Entries taken from a collection =>
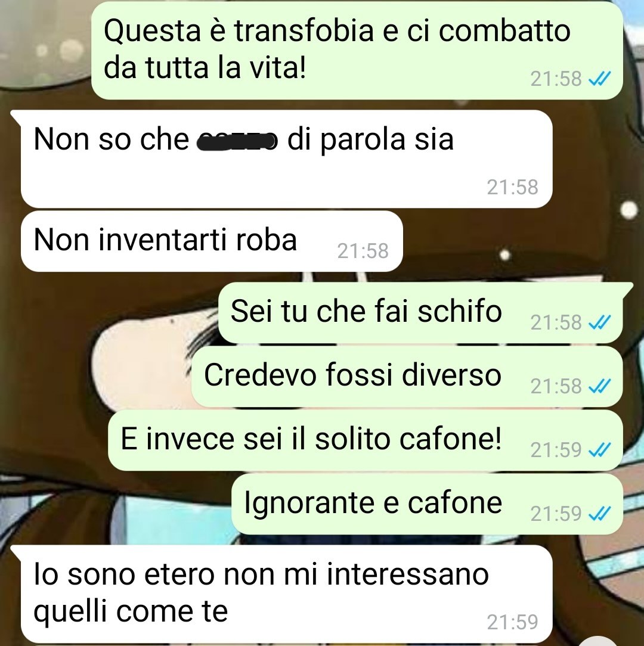Tap the 'Io sono etero non mi interessano' message
644x646 pixels.
coord(286,594)
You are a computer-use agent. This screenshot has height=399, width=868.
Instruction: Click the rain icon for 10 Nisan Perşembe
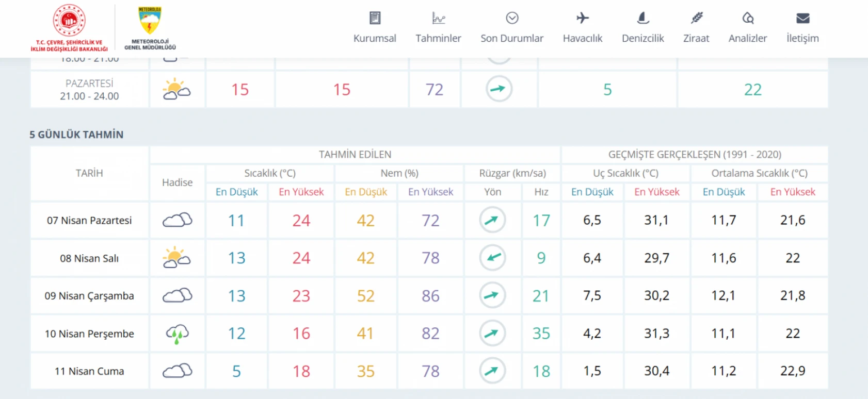pyautogui.click(x=177, y=334)
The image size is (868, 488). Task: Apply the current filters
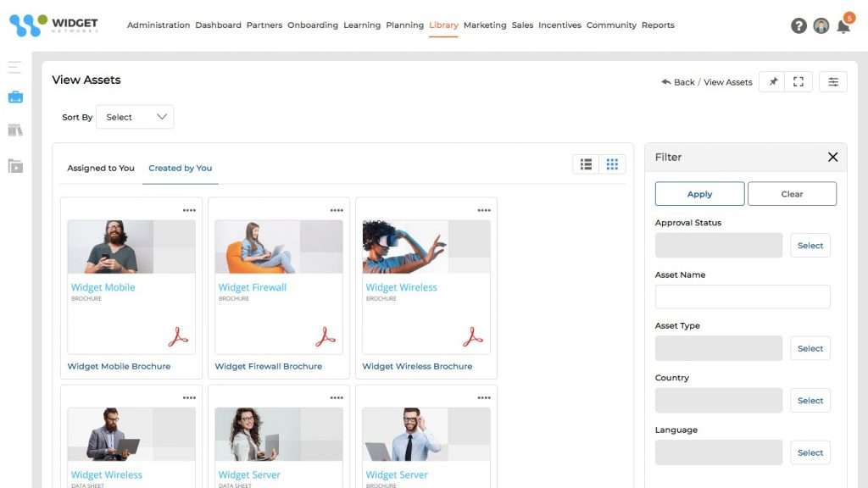[x=698, y=193]
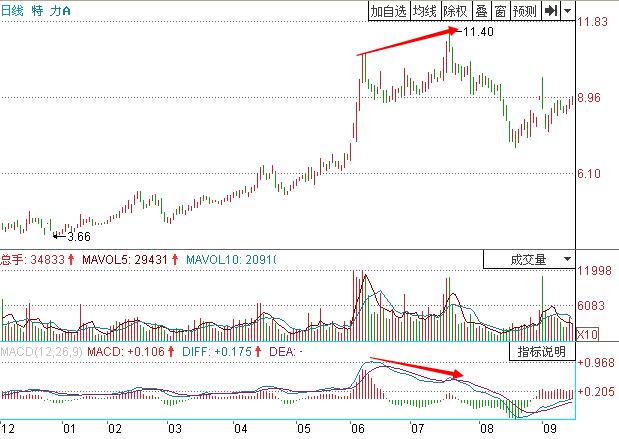Screen dimensions: 619x439
Task: Click the X10 volume scale indicator
Action: [587, 334]
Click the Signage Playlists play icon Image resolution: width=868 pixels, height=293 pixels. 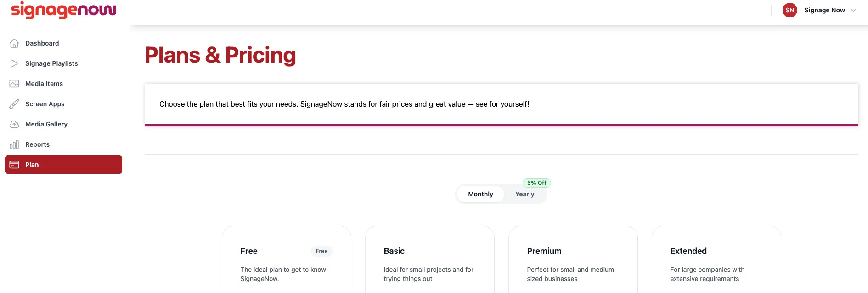click(x=14, y=63)
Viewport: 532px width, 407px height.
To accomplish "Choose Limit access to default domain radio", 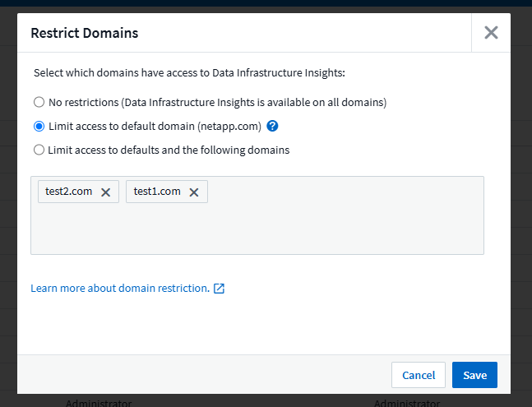I will (x=39, y=127).

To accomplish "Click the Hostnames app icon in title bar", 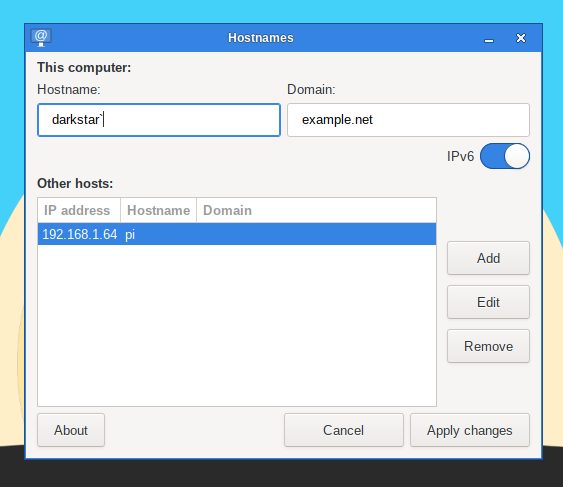I will click(41, 38).
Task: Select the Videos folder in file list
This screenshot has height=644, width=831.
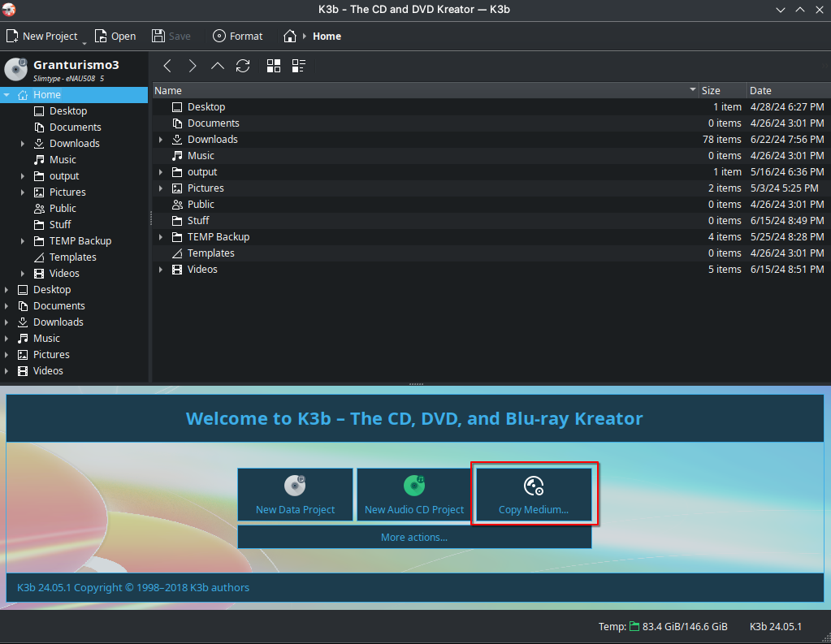Action: tap(202, 269)
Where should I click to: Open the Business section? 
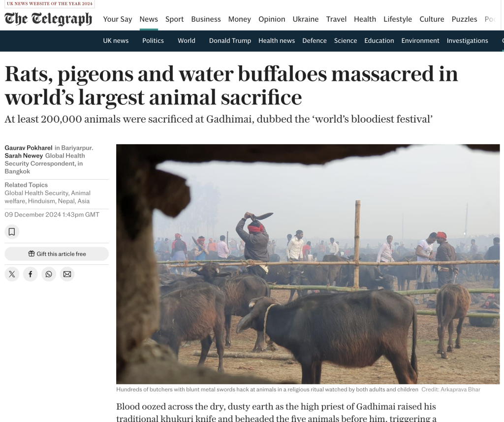point(206,19)
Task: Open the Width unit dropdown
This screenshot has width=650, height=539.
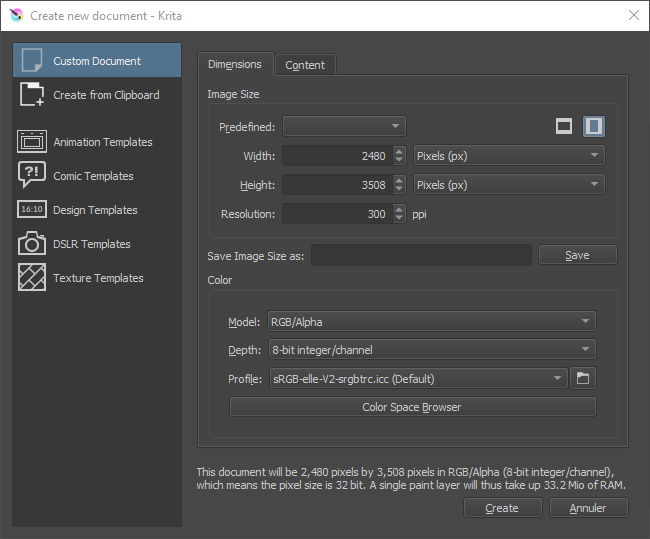Action: point(508,155)
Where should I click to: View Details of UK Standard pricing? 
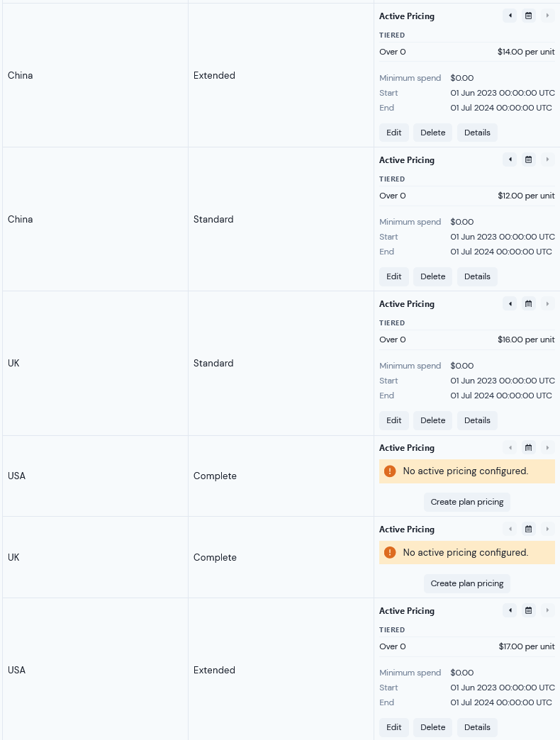[477, 420]
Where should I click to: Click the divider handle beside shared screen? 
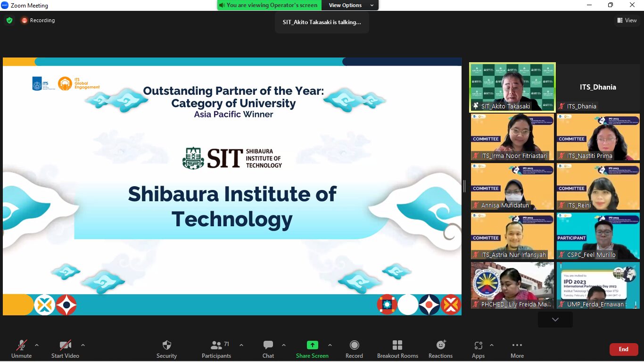tap(464, 186)
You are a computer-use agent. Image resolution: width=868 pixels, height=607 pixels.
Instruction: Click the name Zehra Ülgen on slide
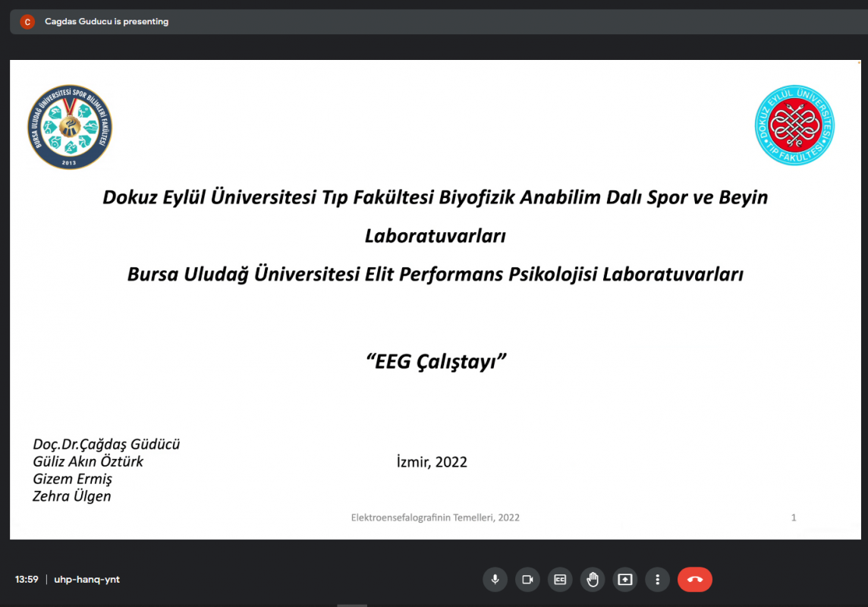[x=72, y=496]
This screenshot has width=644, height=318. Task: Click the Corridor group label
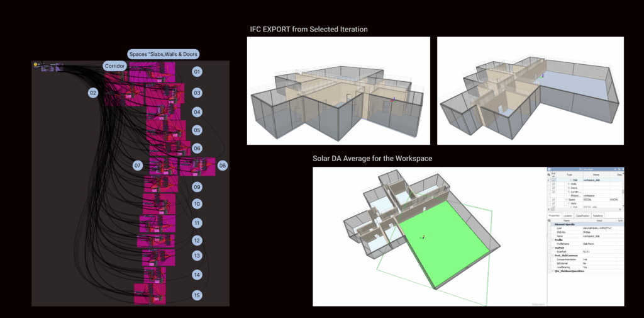click(115, 65)
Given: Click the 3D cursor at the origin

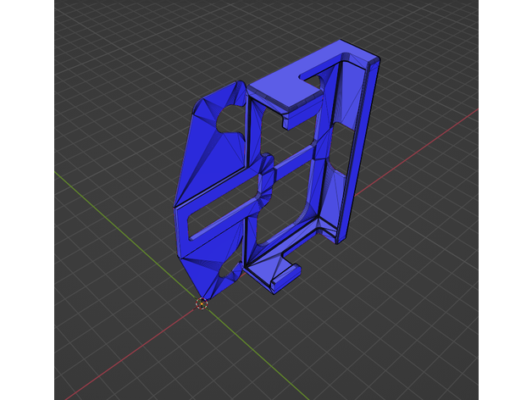Looking at the screenshot, I should click(202, 303).
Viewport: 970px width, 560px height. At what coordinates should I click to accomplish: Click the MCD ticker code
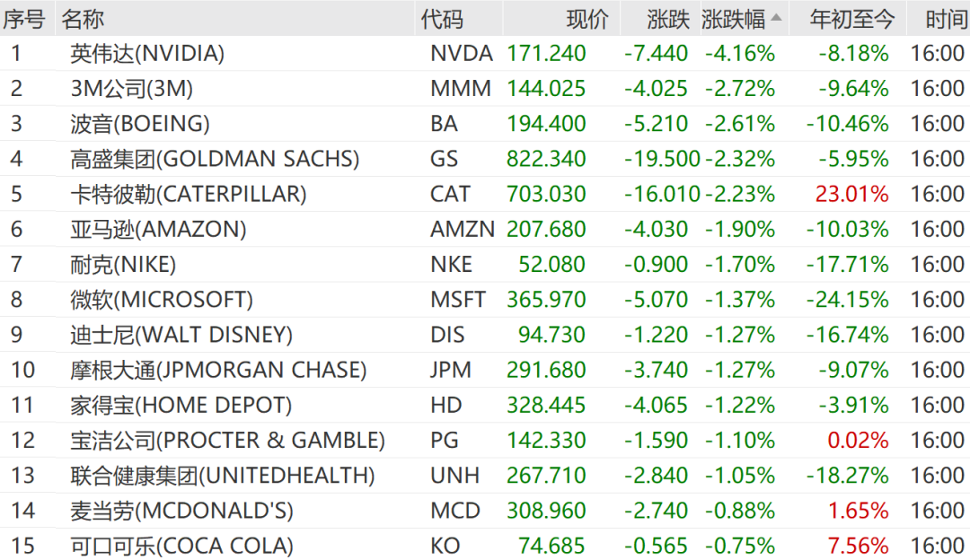coord(455,511)
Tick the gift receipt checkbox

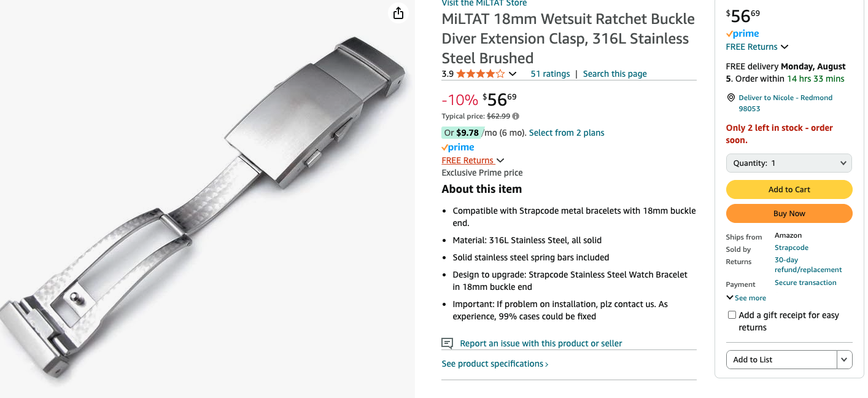[732, 315]
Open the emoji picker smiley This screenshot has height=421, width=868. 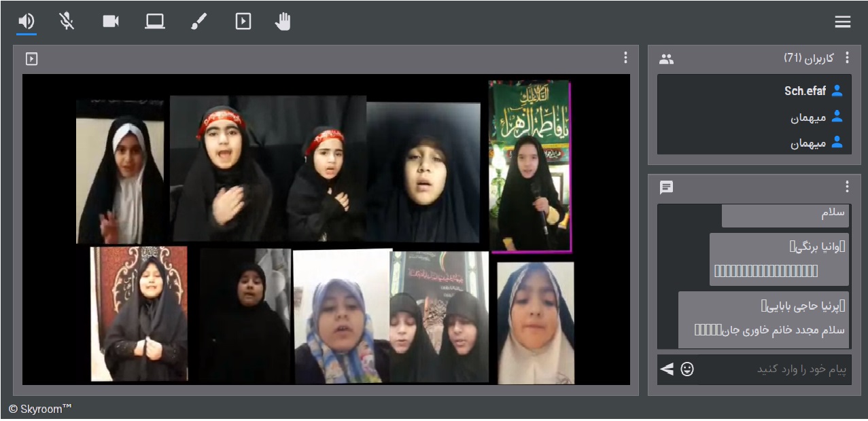point(687,369)
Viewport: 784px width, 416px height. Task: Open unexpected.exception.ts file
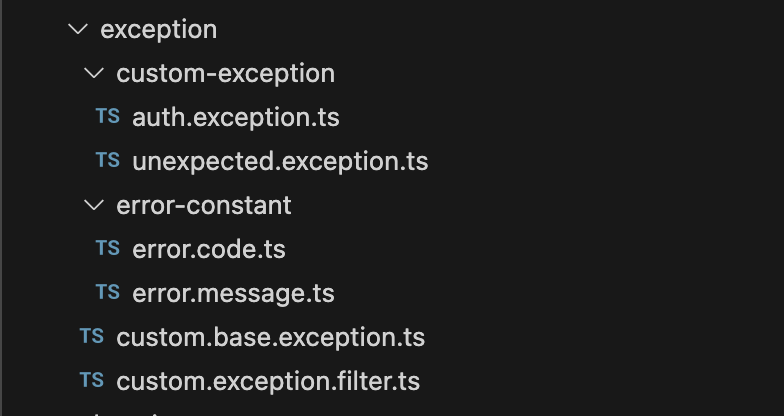pyautogui.click(x=280, y=162)
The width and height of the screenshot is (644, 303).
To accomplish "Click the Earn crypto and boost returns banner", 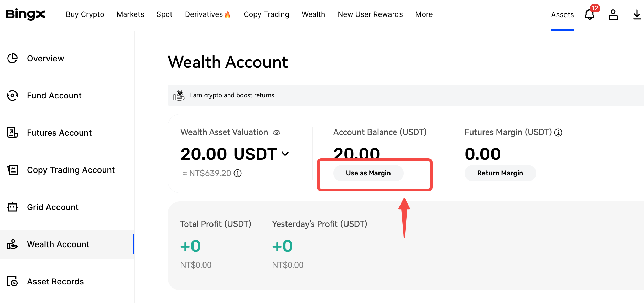I will (x=232, y=95).
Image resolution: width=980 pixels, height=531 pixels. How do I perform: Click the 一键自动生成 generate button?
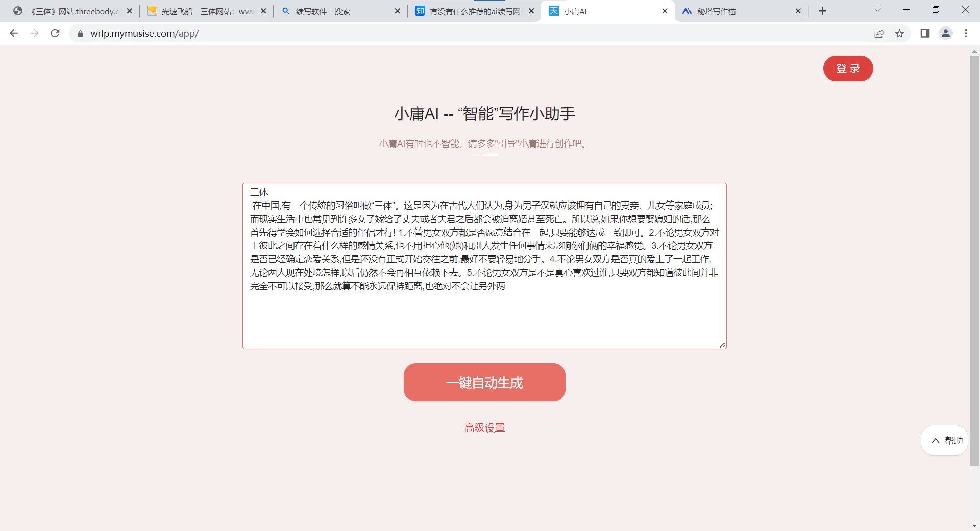click(484, 383)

YOUR OBJECTIVE => How many of the lines above include the word "computer"? State that number and nothing else.

RESULT OF THE TASK => 2